Your assignment » From the top of the records below, return each line exactly, ending with the line that contains "Комментарии (0) (204, 209)".

Dataset entries »
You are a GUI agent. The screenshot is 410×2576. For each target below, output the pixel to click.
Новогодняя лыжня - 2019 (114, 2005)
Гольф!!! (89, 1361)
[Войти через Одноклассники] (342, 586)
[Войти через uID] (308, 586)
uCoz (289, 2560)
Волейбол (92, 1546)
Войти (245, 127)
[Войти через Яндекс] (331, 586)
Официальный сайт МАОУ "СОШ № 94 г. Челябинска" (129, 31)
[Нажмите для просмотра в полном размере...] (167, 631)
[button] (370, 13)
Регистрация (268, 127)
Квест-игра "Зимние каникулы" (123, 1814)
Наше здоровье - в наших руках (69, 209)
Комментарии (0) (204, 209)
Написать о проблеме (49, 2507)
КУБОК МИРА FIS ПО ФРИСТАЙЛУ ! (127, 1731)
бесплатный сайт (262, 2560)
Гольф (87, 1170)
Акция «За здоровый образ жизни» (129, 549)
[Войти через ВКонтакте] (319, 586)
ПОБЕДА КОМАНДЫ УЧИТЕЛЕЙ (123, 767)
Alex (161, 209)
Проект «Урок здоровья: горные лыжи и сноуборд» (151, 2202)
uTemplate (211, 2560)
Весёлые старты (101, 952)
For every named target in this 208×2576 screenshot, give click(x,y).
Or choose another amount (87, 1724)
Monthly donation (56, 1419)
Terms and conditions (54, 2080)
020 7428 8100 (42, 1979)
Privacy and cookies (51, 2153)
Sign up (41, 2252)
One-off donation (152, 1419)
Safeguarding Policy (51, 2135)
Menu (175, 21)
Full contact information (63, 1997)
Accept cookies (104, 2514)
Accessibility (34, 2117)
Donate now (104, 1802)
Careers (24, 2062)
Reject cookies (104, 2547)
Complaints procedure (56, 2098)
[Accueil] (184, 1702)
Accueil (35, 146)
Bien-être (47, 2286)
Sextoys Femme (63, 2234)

Answer box »
You are a GUI agent. The screenshot is 410×2576. For each target below, output the pixel to click.
Новогодняя лыжня - 2019 (114, 2005)
Гольф!!! (89, 1361)
[Войти через Одноклассники] (342, 586)
[Войти через uID] (308, 586)
uCoz (289, 2560)
Волейбол (92, 1546)
Войти (245, 127)
[Войти через Яндекс] (331, 586)
Официальный сайт МАОУ "СОШ № 94 г. Челябинска" (129, 31)
[Нажмите для просмотра в полном размере...] (167, 631)
[button] (370, 13)
Регистрация (268, 127)
Квест-игра "Зимние каникулы" (123, 1814)
Наше здоровье - в наших руках (69, 209)
Комментарии (0) (204, 209)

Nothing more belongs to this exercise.